A major problem with India’s rural electricity situation is found in the distribution sector. Rural tariffs mostly do not cover the total cost of generation, transmission, and distribution; hence, the distribution companies have little motivation to increase quality power availability to rural areas.
Prayas Energy Group (a Pune based consumer NGO), has independently developed a portable device which also includes a SIM card to communicate data remotely to monitor the supply quality and provide evidence-based, verifiable feedback about the quality of supply to all stakeholders in the electricity sector. Funding agencies under the ministry of power—the Power Finance Corporation and Rural Electrification Corporation Limited—that also monitor the performance of various government schemes could take this initiative of Prayas onto a national scale. A new ‘Quality of Supply App’ could be used on a statistically random basis to monitor not only reliability but quality of power to judge state discoms performance in the implementation of ‘Saubhagya’ scheme. Quality power to all will certainly enhance demand for electricity, thereby rescuing IPPs.
RBI needs to re-visit the Supreme Court judgement in the Mundra case, in which the Court ruled against any compensatory rates for suppliers of electricity (using imported coal) due to change in international regulations. While reporting this judgment widely, the media overlooked one very important aspect of the order: The Court also upheld the Central Electricity Regulatory Commission’s (CERC’s) regulatory power to address the tariff issues arising in competitively bid projects under Section 63 of the Electricity Act 2003.

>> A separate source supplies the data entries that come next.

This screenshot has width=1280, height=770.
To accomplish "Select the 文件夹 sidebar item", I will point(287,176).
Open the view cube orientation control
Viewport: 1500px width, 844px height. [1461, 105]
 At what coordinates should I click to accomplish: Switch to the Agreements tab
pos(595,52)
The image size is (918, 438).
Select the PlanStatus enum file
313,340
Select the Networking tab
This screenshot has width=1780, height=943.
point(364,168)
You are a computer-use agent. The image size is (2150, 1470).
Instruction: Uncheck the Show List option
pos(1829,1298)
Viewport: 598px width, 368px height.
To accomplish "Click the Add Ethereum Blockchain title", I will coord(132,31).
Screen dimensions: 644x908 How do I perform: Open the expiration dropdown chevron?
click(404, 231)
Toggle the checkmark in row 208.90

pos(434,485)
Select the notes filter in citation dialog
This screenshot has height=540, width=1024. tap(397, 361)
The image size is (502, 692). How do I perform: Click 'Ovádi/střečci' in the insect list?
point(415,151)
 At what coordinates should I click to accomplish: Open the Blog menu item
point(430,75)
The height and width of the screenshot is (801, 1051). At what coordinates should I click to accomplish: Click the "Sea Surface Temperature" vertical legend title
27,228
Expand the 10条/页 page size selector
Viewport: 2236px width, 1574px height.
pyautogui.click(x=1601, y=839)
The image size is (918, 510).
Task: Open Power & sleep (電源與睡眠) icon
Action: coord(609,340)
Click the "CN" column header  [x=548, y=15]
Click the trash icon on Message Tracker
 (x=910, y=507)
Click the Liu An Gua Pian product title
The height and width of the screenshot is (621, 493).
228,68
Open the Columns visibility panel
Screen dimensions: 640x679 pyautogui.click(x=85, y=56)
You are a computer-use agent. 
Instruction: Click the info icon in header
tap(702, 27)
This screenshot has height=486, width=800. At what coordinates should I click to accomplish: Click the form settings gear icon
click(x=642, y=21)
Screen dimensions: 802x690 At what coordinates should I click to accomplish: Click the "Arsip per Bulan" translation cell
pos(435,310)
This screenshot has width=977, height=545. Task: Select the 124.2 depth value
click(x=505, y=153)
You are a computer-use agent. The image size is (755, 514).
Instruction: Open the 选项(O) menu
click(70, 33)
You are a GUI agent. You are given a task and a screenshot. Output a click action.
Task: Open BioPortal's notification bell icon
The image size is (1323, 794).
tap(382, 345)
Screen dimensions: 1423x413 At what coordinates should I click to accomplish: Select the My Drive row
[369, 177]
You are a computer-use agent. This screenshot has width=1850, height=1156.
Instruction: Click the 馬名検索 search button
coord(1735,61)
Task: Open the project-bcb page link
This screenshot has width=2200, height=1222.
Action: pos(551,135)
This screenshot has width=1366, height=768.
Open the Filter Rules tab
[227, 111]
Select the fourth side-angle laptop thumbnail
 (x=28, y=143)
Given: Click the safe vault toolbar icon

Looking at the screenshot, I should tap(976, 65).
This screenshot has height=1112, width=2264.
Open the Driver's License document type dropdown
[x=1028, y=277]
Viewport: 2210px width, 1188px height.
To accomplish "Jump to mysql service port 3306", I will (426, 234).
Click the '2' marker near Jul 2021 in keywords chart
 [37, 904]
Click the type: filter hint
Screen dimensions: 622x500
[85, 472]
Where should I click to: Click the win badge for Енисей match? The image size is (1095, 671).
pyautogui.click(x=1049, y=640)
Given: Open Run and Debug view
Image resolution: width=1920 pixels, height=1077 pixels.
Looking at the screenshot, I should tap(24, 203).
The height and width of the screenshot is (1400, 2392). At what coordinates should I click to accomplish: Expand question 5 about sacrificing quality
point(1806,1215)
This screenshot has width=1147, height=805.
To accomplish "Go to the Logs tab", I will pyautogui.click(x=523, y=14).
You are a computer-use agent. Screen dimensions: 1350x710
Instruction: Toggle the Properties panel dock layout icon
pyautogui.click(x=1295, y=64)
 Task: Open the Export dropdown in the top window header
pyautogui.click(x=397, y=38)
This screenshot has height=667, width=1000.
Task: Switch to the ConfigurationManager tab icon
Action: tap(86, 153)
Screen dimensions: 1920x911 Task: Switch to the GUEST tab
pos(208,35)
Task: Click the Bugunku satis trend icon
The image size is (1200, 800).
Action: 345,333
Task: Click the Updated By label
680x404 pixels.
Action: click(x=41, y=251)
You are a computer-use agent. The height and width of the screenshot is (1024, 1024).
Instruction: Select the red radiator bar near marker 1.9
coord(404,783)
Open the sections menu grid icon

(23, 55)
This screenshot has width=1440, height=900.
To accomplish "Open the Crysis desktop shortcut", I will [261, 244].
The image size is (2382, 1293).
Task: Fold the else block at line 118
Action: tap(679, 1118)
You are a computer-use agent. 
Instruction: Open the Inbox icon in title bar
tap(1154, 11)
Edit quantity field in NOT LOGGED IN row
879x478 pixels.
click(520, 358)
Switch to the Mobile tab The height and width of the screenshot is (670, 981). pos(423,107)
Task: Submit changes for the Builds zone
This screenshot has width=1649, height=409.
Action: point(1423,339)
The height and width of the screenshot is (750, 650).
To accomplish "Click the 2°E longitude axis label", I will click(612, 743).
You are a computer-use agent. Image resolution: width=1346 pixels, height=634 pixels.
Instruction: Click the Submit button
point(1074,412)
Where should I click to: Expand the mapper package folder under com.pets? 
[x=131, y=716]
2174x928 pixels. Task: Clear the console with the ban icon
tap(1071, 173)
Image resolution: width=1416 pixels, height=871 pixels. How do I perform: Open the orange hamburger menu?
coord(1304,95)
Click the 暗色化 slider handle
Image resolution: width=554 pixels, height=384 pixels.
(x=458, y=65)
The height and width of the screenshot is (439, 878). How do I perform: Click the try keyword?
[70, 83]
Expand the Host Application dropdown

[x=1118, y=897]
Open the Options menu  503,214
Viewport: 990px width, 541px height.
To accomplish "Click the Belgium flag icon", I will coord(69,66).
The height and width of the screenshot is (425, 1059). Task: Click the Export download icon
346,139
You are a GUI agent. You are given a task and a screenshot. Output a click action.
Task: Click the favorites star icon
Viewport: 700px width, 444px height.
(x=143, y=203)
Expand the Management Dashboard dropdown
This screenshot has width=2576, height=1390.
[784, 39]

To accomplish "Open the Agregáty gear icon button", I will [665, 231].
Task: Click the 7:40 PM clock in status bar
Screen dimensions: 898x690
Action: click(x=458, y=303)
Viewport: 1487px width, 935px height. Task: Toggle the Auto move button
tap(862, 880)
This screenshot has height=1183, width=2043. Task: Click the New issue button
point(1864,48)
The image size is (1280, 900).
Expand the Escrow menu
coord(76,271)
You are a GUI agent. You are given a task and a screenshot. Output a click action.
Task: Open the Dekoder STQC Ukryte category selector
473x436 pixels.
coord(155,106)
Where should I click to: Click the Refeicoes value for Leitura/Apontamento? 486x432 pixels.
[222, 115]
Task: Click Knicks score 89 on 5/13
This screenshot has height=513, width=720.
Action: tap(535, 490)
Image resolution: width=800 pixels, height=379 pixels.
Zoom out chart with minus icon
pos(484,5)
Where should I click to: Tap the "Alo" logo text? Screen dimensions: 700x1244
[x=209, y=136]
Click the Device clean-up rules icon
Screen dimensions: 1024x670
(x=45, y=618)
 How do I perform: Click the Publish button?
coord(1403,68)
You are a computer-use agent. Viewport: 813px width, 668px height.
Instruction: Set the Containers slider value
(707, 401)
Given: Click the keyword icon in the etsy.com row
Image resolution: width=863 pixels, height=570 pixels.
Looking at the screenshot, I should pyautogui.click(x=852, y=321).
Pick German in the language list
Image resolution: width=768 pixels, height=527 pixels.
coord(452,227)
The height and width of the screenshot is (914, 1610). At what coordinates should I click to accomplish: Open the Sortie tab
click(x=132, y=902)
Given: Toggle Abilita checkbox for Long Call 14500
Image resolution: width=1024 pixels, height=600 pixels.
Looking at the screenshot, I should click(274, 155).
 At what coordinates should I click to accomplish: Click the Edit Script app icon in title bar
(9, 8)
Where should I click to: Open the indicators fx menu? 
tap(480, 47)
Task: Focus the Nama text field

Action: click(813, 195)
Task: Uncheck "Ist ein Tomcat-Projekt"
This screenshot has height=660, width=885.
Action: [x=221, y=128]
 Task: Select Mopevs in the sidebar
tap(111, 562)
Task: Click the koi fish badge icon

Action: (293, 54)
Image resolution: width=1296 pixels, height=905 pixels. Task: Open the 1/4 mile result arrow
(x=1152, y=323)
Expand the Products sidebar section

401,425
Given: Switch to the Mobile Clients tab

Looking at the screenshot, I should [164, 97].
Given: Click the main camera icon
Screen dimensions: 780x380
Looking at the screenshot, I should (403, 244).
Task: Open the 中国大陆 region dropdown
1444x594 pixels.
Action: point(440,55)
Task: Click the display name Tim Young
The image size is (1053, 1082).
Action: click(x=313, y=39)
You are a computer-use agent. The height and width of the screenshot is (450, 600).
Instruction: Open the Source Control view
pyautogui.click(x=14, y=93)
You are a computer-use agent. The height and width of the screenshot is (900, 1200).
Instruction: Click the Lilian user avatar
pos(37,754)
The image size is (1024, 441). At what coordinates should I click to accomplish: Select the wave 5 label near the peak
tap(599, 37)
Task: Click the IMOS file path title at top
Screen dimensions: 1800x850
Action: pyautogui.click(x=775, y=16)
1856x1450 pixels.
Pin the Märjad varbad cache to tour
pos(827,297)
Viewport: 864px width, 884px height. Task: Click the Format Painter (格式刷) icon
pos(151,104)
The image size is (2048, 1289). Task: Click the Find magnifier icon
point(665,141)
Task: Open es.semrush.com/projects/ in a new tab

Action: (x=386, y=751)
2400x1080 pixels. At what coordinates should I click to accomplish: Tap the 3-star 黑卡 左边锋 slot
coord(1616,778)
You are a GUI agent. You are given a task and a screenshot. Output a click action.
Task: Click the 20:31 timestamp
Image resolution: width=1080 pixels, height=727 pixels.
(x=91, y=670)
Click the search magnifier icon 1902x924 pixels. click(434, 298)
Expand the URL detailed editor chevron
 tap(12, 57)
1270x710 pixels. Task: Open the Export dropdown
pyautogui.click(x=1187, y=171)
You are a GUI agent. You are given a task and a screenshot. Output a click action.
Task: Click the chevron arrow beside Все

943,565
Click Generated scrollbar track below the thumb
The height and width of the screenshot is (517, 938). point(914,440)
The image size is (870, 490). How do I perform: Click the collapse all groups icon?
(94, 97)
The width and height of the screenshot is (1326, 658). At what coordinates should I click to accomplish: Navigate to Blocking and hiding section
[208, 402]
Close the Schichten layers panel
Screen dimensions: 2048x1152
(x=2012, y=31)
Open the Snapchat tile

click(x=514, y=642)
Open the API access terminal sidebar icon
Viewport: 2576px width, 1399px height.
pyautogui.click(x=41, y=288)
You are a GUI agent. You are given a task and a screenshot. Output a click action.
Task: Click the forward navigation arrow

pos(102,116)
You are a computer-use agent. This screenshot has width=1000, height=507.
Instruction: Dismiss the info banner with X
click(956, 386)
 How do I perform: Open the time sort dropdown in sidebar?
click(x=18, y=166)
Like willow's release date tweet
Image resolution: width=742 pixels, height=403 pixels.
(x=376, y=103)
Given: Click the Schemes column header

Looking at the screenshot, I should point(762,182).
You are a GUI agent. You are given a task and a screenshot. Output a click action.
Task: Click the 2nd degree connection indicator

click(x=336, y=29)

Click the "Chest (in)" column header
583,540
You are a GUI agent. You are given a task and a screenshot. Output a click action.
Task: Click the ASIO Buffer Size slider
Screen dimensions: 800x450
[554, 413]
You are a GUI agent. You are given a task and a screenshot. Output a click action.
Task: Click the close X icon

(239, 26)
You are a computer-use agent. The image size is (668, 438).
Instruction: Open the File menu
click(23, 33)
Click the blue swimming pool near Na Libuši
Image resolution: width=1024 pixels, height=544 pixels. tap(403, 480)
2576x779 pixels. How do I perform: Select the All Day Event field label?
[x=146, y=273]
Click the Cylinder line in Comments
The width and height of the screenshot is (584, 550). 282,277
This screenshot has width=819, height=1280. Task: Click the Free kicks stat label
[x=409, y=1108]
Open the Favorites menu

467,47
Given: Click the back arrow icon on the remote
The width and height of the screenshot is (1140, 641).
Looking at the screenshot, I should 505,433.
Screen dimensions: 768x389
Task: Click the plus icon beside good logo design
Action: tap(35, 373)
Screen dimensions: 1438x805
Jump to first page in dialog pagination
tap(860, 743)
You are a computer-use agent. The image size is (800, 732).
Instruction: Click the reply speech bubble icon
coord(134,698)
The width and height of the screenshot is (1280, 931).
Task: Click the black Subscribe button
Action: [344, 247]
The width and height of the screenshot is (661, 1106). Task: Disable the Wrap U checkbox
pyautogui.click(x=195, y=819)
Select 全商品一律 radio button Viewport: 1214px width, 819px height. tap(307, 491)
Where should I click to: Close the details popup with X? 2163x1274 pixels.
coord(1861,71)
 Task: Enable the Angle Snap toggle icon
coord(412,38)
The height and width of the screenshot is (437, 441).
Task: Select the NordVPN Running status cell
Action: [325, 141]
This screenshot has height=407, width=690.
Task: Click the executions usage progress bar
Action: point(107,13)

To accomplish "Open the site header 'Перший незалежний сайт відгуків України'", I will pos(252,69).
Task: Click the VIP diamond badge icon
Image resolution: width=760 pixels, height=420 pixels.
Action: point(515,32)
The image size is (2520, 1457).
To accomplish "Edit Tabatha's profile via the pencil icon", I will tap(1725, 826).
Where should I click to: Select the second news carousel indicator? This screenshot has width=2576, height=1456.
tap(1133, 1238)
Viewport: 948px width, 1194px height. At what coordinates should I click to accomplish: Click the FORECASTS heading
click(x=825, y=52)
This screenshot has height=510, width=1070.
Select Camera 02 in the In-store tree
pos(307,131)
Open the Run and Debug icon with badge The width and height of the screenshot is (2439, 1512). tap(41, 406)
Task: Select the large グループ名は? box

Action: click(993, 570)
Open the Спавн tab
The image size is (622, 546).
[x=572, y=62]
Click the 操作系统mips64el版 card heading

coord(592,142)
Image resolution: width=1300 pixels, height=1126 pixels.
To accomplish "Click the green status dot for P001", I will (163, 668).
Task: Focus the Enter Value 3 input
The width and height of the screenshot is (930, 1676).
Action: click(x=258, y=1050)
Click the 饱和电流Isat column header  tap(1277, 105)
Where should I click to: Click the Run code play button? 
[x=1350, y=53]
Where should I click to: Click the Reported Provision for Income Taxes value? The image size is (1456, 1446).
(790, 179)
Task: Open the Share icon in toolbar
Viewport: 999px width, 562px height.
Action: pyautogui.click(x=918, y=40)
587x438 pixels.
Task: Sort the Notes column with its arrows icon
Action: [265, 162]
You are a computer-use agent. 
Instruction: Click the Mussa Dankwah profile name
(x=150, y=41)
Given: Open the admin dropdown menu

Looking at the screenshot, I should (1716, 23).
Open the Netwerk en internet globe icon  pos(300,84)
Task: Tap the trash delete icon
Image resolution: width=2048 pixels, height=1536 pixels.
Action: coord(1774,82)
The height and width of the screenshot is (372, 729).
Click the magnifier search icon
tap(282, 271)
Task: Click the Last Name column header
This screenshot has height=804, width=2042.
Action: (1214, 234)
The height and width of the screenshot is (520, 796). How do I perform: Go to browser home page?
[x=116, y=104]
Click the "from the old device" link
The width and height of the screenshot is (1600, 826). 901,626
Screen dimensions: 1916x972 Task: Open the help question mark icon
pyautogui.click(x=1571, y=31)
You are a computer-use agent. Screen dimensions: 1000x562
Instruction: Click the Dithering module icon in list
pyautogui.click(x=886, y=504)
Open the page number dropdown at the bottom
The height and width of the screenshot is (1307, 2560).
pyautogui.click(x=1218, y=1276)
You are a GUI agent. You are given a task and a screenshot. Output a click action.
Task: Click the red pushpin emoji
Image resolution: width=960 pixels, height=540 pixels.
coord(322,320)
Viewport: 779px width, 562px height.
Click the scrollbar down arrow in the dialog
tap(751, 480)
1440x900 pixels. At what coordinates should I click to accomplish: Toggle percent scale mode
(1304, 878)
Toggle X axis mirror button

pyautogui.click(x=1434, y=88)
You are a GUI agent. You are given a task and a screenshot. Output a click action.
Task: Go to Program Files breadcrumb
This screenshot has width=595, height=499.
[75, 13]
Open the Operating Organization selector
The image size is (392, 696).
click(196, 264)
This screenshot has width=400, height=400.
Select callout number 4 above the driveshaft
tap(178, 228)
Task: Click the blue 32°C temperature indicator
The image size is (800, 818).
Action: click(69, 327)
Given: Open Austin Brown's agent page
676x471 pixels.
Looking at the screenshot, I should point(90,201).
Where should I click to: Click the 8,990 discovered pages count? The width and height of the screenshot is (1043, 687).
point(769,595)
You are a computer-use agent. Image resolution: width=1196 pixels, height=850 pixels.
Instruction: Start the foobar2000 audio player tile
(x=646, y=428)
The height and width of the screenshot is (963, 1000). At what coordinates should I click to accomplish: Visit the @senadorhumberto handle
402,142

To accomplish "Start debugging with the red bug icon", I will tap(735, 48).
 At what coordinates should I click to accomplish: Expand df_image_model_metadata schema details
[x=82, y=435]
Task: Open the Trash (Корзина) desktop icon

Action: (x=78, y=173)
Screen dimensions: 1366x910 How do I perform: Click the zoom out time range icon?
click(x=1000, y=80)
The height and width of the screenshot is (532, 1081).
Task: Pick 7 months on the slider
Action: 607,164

In its 2013 order, the central commission saw a lot of merit in the generators’ plea that promulgation of the Indonesian regulations has led to abnormal increase in the cost of generation of electricity, making their projects unviable. Unless the concerns of the generators are addressed, the possibility of them defaulting in discharging their obligations under the PPAs due to the perceived financial burden cannot be totally ruled out, and that will affect the interest of the consumers.
In that event, the state utilities will be required to invite fresh bids to meet their requirement of power and, till the selected project or projects are commissioned, the consumers would have been deprived of power at reasonable rates. It should not be forgotten that, for such large projects, public financial institutions contribute 70 -80% as loans. If running a power project becomes unviable for investors, then lenders will be left with non-performing assets (NPAs).
In short, RBI guidelines for defaulting power generators must factor in the above issues and include solutions to make the assets created with public money productive. This will help recover the loans of public financial institutions, and achieve the national goal of power to all.